Text under study:
━━━━━━━━

“Embracing Opacity” Interview with Ntone Edjabe (Chimurenga Magazine)
Ntone Edjabe is the founder and editor of Chimurenga, a literary magazine produced in Cape Town focusing on contemporary African politics and popular culture. The title Chimurenga refers to the Shona word for ‘struggle’ as well as to a popular music genre in Zimbabwe. In this conversation on July 14th 2011, Edjabe looks back at the first decade of publishing Chimurenga and speaks about the philosophy underlying the publication. His current project, The Chimurenga Chronicle, takes on the form of a newspaper backdated to the week of May 11 – 18 2008, the period marked by the outbreak of so-called xenophobic violence in South Africa. In an effort to shift the perspective away from the confines of nation-states The Chimurenga Chronicle is produced in cooperation with independent publishers Kwani? in Kenya and Nigeria’s Cassava Republic Press. The newspaper will be released on October 19th 2011, the day known in South Africa as “Black Wednesday” since the historic day in 1977 when the apartheid regime declared 19 Black Consciousness organisations illegal and banned two newspapers. Subtitled “A speculative, future-forward newspaper that travels back in time to re-imagine the present”, The Chimurenga Chronicle engages with the call of theorist Achille Mbembe, to “imagine new forms of mobilization and leadership, to create an ‘intellectual plus-value’ based on a ‘concept-of-what-will-come’”.n|+| Download the pdf Version
The first edition of Chimurenga was published in 2002. Approaching your 10th anniversary as a literary magazine, what are some of the changes and continuities characterising the Chimurenga publication?

━━━━━━━━

Your tasks:
- A) Which countries are named in the Chimurenga interview?
- B) Extend the Chimurenga interview past its final question by writing Edjabe's reply.
The records that follow have no connection to the Chimurenga interview.

Data to examine:

━━━━━━━━

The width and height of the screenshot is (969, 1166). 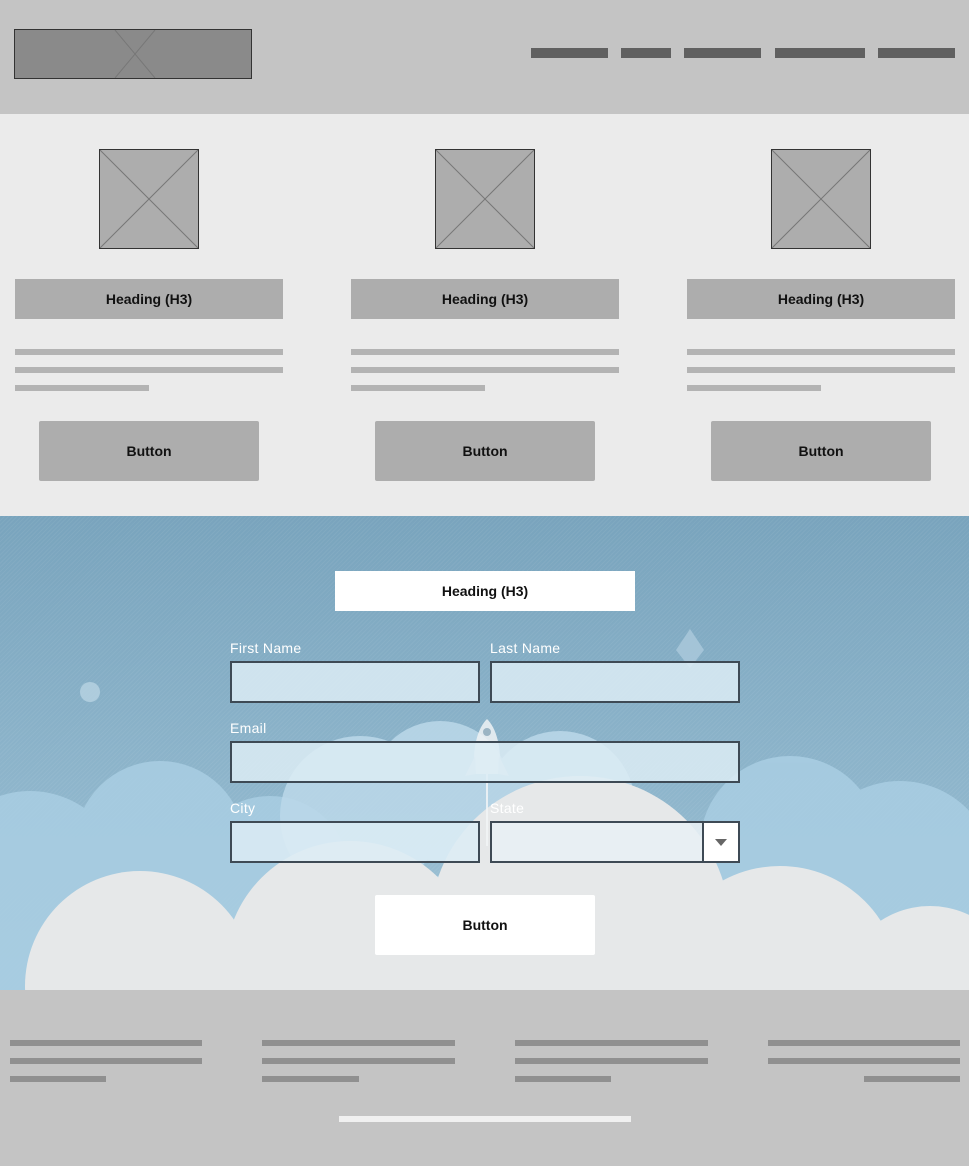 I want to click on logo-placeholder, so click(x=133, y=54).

━━━━━━━━

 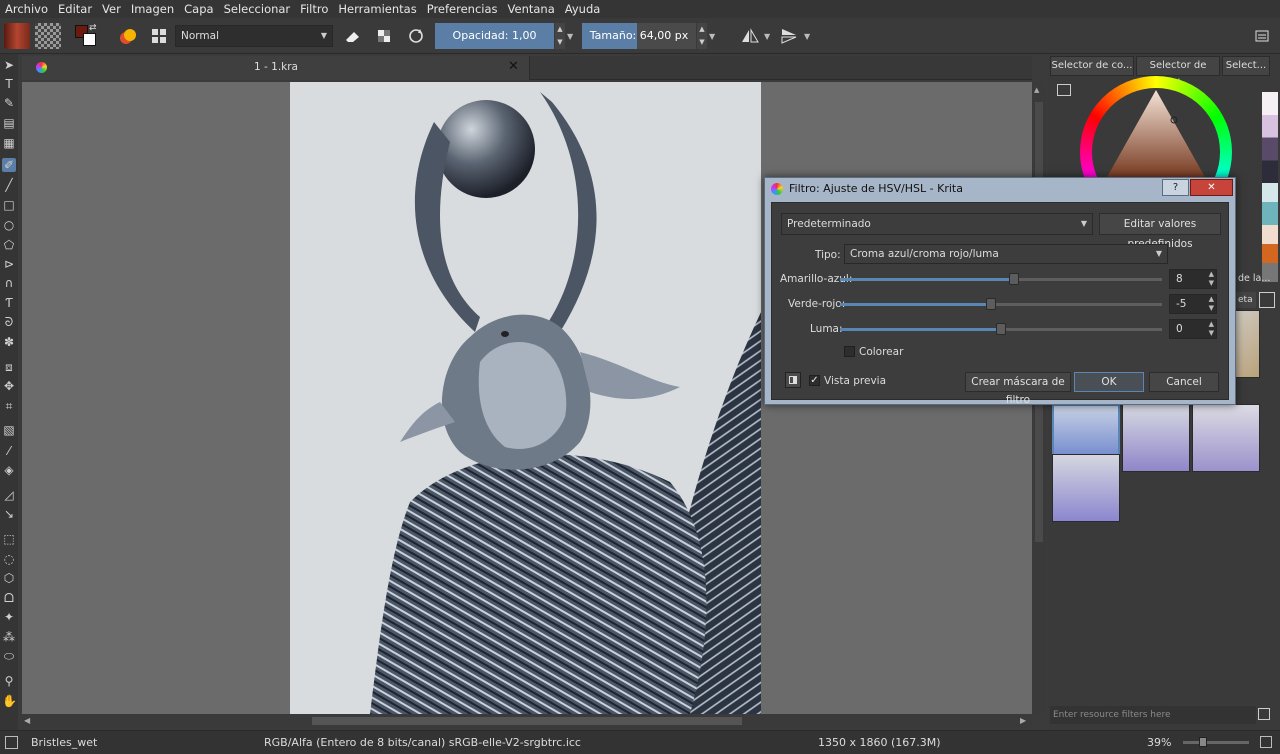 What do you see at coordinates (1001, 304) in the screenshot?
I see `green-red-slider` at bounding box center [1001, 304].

━━━━━━━━

Answers given:
- A) Zimbabwe, South Africa, Kenya, Nigeria

- B)
There was no clear strategy behind the project in the beginning, and I think that is perhaps one of the reasons why we are still here. Initially, Chimurenga was conceived as a single book. I was working as a journalist and together with a couple of journalist friends I was producing a lot of material without having a platform to print it. In print, there was simply no space for longer features, more analytical and more reflective writing. Since I was and still am very involved in music, I asked some of my friends as well as some of my favourite writers in the music scene to submit texts that related to music and politics. The nexus of a lot of my work is where politics and popular culture intersect. In that sense Chimurenga is essentially about music and politics.
At first it was a completely personal initiative. I collected the texts and put them together. We called it “Chimurenga – Music and Politics. Music is the Weapon”. However, because there was no clear strategy behind it, everybody received it differently and some people thought it would be the first edition of a magazine. Since I distributed Chimurenga myself, at concerts and in a couple of bookshops, many people started sending their own writing, saying ‘I want to be in the next Chimurenga!’ By the time we ran out of copies of the first collection we already had enough material from readers for a second edition, “Chimurenga. Volume 2”. Back then, the strongest piece of writing related to the idea of self-anthropology: re-discovering home and re-examining ones’ own home base, so we chose “Dis-covering Home” as the title.
By that time we started to realize that we couldn’t always wait for people to respond to our publication so that we could in turn respond to them. We therefore decided to plan four editions in advance and although we were practically functioning like a magazine for the first two to three years we did not consider Chimurenga to be a magazine in a strict sense. This approach set the tone for how the publication was and still is. It was very organic from the beginning. Now, after doing it for ten years, it has clearly become a strategy and a philosophy. We however always tried to remain as reflective as possible, to still be able to see what’s working and what’s not working, what’s important and what’s not.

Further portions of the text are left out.